───── Given information ─────
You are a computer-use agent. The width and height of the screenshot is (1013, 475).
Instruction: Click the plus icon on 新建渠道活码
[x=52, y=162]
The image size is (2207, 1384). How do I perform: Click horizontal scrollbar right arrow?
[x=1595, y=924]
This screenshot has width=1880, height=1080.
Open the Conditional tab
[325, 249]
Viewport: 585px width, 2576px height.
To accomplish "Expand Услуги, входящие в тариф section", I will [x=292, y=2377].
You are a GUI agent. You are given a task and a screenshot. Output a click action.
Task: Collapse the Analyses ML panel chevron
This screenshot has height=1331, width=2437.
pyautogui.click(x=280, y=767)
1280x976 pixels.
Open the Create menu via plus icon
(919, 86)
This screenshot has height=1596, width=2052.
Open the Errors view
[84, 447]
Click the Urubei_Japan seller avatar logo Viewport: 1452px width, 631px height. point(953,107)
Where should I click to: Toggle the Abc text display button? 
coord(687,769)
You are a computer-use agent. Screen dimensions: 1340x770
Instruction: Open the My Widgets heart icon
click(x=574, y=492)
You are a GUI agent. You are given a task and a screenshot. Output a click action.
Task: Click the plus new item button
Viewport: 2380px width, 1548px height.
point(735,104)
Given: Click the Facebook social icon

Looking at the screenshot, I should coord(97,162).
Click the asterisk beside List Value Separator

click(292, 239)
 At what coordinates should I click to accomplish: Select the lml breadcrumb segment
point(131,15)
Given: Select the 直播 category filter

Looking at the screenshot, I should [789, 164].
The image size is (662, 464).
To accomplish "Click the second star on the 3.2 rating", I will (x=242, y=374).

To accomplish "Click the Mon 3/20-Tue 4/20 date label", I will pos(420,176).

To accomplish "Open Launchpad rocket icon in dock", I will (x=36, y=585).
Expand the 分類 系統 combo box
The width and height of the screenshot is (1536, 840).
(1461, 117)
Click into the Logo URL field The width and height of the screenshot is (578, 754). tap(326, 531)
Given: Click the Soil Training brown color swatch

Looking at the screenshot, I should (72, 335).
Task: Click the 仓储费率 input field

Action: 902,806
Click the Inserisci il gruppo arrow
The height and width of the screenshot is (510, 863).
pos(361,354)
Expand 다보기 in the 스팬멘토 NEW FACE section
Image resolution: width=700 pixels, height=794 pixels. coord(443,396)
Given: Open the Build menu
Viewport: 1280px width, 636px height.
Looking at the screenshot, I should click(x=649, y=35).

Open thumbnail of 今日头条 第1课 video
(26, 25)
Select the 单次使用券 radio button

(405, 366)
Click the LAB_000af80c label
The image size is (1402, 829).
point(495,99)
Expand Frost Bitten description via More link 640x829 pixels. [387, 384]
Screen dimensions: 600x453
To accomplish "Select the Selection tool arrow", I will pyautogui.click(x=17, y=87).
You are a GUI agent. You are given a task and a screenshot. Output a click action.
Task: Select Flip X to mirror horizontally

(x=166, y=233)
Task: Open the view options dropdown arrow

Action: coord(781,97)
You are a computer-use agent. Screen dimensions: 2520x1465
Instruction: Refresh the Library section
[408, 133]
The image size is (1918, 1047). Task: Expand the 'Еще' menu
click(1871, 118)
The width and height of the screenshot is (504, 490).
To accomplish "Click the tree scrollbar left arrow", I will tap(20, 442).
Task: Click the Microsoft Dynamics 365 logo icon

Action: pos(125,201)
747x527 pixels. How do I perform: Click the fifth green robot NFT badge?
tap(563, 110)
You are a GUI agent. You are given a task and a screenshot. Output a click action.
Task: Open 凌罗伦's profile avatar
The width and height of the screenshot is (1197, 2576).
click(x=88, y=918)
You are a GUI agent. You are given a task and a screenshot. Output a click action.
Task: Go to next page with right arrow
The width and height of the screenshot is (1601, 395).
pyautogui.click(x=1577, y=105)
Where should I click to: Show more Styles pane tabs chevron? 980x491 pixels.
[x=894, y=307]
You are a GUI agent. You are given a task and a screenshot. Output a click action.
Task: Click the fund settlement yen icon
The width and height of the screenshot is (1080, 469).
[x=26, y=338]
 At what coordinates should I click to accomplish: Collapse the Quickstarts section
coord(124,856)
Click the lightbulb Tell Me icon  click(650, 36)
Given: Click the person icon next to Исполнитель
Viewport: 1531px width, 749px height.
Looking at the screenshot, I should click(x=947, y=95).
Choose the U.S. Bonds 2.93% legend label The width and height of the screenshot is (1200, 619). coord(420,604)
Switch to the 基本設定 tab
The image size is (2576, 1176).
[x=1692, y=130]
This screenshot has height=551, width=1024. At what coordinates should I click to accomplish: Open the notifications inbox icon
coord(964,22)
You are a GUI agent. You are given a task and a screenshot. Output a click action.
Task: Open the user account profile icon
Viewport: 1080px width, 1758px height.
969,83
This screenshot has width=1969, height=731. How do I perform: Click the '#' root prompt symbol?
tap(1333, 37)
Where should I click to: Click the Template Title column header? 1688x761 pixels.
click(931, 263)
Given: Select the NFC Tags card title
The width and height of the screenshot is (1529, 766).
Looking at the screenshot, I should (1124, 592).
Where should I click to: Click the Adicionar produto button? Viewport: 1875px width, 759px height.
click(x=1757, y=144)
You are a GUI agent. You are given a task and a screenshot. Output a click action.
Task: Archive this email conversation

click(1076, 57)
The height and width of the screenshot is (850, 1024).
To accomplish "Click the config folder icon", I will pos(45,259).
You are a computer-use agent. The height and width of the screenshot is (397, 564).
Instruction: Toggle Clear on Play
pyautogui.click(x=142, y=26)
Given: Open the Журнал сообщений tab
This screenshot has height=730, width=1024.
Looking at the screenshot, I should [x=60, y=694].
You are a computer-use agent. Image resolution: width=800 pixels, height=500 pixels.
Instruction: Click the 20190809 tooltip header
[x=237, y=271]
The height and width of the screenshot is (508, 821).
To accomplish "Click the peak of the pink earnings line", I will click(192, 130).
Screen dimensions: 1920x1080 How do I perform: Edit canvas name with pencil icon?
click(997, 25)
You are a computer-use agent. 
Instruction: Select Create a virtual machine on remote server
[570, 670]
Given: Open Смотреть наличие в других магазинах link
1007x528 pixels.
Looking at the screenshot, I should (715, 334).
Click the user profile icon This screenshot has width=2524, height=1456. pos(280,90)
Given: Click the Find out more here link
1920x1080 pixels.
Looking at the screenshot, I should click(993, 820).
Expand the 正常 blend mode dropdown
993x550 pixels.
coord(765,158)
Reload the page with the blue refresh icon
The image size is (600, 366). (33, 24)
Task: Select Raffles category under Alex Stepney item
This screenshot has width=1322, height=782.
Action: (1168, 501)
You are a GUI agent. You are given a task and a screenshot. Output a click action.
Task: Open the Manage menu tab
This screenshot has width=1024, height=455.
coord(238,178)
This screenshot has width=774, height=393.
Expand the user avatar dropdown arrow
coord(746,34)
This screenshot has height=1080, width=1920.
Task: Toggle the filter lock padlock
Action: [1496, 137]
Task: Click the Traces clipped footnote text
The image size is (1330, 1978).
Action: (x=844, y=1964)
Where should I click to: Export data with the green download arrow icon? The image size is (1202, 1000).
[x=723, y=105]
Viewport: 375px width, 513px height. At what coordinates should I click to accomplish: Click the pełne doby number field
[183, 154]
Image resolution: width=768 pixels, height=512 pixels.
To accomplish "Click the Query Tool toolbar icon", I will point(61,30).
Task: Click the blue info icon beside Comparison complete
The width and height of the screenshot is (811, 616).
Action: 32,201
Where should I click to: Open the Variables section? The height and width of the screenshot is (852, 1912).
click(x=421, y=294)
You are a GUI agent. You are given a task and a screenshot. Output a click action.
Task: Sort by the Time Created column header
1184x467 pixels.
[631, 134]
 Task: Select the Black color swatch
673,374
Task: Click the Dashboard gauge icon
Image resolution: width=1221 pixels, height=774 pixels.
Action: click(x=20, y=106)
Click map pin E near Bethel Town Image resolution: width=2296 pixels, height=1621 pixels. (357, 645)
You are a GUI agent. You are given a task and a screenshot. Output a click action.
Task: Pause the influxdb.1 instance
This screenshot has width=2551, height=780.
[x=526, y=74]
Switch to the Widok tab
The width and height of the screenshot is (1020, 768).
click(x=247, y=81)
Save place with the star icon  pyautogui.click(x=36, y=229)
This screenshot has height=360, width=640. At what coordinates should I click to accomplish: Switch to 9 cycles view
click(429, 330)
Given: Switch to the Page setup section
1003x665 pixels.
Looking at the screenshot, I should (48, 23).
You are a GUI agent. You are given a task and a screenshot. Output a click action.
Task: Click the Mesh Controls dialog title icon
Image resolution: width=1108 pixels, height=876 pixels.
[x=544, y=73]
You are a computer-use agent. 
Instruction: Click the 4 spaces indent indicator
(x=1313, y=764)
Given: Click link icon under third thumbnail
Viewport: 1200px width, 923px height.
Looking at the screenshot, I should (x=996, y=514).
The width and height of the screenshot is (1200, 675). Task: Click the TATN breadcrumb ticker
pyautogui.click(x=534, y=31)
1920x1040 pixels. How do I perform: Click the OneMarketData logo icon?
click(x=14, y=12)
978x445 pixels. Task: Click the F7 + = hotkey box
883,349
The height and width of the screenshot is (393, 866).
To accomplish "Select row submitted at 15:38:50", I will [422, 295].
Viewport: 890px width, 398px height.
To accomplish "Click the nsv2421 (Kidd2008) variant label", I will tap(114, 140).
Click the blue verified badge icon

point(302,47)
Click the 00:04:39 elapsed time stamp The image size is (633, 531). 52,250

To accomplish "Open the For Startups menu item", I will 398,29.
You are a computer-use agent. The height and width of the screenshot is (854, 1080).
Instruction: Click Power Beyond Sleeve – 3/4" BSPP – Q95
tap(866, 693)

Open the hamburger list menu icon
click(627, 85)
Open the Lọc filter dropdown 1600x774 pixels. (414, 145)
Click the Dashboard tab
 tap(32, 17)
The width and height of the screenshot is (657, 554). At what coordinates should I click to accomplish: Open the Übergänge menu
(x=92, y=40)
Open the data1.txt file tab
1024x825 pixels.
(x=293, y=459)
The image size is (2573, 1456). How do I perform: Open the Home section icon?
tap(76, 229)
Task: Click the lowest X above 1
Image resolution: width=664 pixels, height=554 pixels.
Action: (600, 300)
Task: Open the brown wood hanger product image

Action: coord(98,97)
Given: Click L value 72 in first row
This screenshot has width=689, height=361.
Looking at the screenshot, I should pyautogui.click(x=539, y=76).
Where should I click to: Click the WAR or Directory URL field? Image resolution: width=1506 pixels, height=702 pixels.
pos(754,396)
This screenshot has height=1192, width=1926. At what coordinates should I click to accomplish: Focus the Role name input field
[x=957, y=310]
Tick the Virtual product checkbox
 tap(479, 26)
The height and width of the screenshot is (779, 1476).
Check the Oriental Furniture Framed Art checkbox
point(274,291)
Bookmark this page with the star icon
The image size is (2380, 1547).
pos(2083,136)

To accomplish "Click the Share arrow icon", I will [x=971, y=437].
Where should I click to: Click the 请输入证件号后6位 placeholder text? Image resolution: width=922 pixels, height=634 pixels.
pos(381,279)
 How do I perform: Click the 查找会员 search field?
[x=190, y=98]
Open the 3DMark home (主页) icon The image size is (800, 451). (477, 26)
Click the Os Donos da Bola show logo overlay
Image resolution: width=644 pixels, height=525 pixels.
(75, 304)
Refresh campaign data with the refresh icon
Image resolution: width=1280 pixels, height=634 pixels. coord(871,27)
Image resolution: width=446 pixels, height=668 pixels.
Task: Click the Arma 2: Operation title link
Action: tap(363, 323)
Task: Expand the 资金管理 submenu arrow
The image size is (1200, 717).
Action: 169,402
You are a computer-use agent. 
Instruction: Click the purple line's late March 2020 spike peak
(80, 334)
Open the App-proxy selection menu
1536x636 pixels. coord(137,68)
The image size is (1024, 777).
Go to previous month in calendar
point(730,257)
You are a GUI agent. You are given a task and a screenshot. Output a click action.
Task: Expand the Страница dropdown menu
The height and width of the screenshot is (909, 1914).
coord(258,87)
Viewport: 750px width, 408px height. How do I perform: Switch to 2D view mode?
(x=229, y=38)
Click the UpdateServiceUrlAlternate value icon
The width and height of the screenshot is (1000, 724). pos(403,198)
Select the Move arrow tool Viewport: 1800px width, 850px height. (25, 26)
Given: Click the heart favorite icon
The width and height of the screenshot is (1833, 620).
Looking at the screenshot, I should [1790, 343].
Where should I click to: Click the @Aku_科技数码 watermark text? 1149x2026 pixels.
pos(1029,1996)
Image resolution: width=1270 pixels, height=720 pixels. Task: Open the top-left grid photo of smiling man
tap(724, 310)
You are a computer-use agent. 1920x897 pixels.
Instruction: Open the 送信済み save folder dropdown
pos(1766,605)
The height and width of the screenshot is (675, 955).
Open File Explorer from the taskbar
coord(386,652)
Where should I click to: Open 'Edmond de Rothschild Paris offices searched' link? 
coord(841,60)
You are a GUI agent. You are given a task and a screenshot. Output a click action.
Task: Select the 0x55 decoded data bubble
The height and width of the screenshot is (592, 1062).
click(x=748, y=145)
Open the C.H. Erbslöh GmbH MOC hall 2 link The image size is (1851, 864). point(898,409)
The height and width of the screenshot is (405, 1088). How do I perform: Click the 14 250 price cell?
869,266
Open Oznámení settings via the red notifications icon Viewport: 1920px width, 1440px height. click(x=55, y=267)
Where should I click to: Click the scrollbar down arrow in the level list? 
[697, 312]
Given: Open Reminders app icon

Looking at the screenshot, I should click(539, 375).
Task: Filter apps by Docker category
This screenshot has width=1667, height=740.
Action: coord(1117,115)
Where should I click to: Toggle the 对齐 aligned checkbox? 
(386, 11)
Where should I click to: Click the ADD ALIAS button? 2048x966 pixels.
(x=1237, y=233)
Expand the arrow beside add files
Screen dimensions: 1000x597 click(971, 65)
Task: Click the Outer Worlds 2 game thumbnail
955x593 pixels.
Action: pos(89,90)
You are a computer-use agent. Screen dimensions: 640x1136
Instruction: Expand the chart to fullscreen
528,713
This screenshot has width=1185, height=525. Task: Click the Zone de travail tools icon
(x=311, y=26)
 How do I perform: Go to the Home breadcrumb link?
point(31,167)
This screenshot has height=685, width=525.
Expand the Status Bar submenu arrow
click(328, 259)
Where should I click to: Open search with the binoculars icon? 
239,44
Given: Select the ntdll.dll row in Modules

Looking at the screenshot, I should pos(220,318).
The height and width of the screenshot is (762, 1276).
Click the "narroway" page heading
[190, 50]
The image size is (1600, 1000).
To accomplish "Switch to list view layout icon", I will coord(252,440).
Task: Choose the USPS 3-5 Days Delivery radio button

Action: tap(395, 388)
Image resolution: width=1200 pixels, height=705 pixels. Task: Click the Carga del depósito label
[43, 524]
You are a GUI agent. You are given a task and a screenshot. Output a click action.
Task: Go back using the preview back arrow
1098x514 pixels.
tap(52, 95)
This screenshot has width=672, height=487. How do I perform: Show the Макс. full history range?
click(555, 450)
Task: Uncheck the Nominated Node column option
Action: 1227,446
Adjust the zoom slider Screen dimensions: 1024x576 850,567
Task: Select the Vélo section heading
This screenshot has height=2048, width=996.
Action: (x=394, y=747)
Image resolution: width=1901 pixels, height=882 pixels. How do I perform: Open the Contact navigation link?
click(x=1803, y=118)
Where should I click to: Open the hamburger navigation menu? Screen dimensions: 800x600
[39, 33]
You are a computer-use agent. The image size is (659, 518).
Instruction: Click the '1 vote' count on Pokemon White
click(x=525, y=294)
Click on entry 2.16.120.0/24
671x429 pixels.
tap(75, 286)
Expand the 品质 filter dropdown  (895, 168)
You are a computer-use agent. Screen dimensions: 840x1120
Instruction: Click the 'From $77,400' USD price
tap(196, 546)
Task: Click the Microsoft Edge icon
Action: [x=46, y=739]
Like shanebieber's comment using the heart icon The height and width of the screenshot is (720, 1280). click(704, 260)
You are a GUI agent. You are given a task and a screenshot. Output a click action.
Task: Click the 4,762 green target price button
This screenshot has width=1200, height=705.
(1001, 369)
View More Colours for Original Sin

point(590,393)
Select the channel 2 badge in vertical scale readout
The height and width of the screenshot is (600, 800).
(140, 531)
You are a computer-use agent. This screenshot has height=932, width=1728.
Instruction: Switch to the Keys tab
─────
Work to do: Write out the lines of the records above, starting at the line that contains "Click the Urubei_Japan" and ending at the line that contains "click(x=574, y=492)", both included.

Problem solution:
Click the Urubei_Japan seller avatar logo Viewport: 1452px width, 631px height. point(953,107)
Where should I click to: Toggle the Abc text display button? 
coord(687,769)
You are a computer-use agent. Screen dimensions: 1340x770
Instruction: Open the My Widgets heart icon
click(x=574, y=492)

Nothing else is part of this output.